UW News

May 8, 1998

UW senior well prepared to live on Greenland glacier

News and Information

Hans-Peter Marshall seems to like the cold. That’s presented the University of Washington senior physics major with an unusual number of adventurous research opportunities.

The latest is a Bonderman Honors Travel Fellowship, a $5,000 award he will use to live in an Inuit village on a glacier in northern Greenland, far north of the Arctic Circle at the edge of the polar ice cap.

As part of his study of glaciology through the NASA Space Grant Program, Marshall has taken two research trips to Antarctica with Ed Waddington, research associate professor of geophysics. He also has studied the mechanics of avalanches in Snoqualmie Pass and probed Blue Glacier on the Olympic Peninsula with Howard Conway, also a research associate professor of geophysics.

Now Marshall is ready to take a closer look at the human equation.

“I want to take a step back from that study of snow and ice and learn about the people who live in that kind of climate,” Marshall said.

The 22-year-old native of Seattle’s Northgate area acknowledged he has gotten rare research opportunities for an undergraduate because of the Washington NASA Space Grant Consortium. The program, in its seventh year at UW, aims to broaden education in aerospace and technology sciences by pairing promising students with top researchers in various fields.

When Conway had to make his own trip to Antarctica last year, he left Marshall in charge of the Snoqualmie Pass study, the results of which are expected to be published this year. Marshall also joined Conway for several arduous, 20-mile hikes from the Hoh Rain Forest ranger station to the UW research station on Mount Olympus.

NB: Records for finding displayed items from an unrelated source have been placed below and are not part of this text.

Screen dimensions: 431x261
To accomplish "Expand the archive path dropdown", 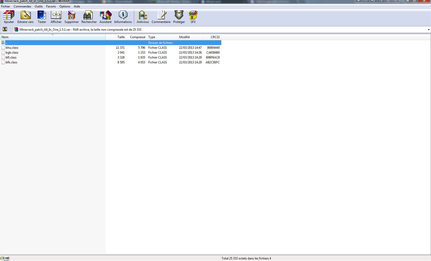I will click(x=428, y=30).
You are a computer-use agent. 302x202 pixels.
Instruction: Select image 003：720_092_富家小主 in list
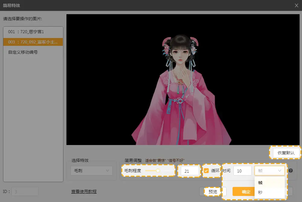click(33, 42)
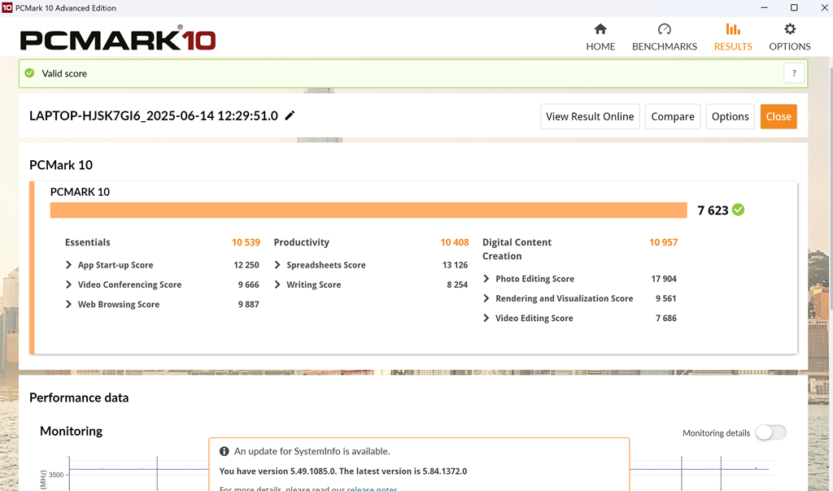Toggle the Monitoring details switch
833x491 pixels.
[x=770, y=433]
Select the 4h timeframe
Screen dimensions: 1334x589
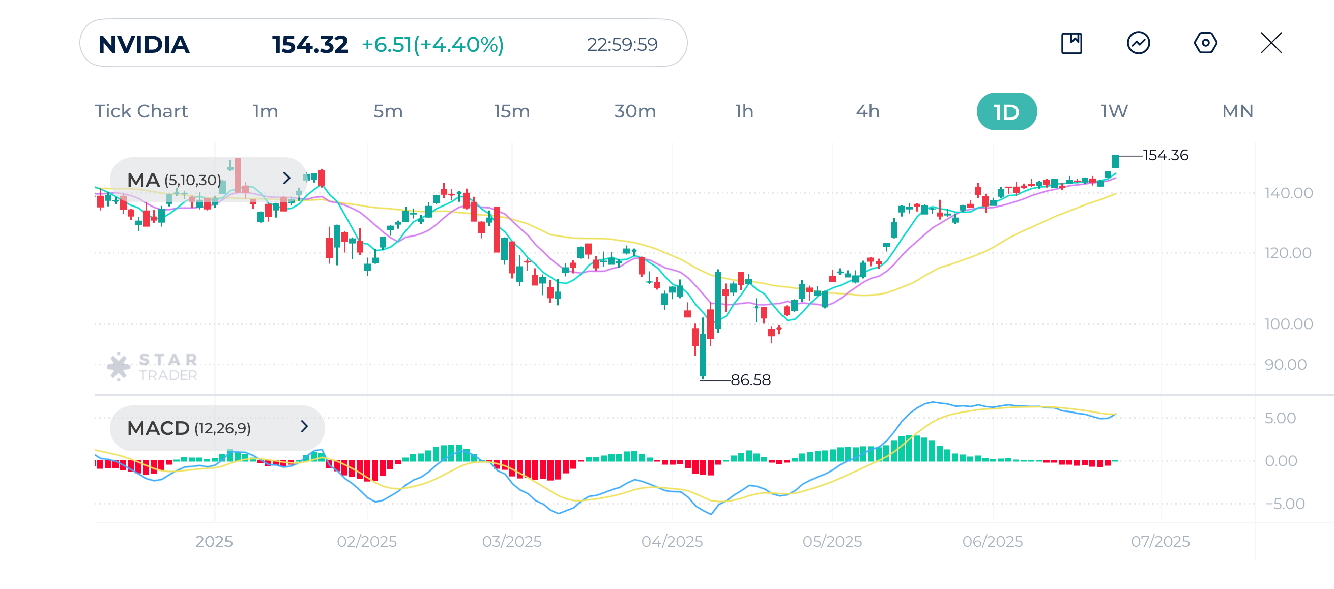(867, 111)
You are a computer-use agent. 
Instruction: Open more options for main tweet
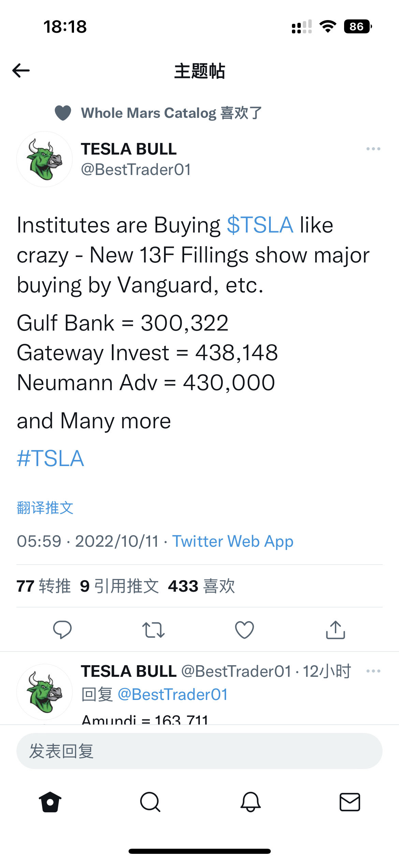coord(373,149)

Marshall’s plan to “look at the human side of living in cold regions is very interesting,” Waddington said, and the student’s travels to Antarctica should prepare him for the conditions he will encounter in Greenland. The two did their Antarctic work during winter months in Seattle, which is summer in the Southern Hemisphere.

“I wouldn’t want to be there in June,” Waddington said. “The average temperature all year long is 40 below, (but) in the summer it sort of gets up to 20 below.”

Marshall expects to spend four to five months in Greenland starting in the fall of 1999.

To earn the travel grant, Marshall had to submit a proposal that would enhance his education but wasn’t part of his study program. The fellowship is created through a gift from David Bonderman, a successful investment adviser who received a degree in Russian from the UW in 1963. After graduating from Harvard Law School, he received a travel fellowship that led him to create similar opportunities for junior and senior honors students at the UW.

Marshall said the grant is simply another step in his education in glaciology, a field the NASA Space Grant program helped him to find.

“I knew I was interested in math and science but I had no idea what I wanted to do with it,” he said.

But glaciology seemed to be the perfect choice because “I have a real strong interest in the outdoors and the mountains and climbing and snowboarding.”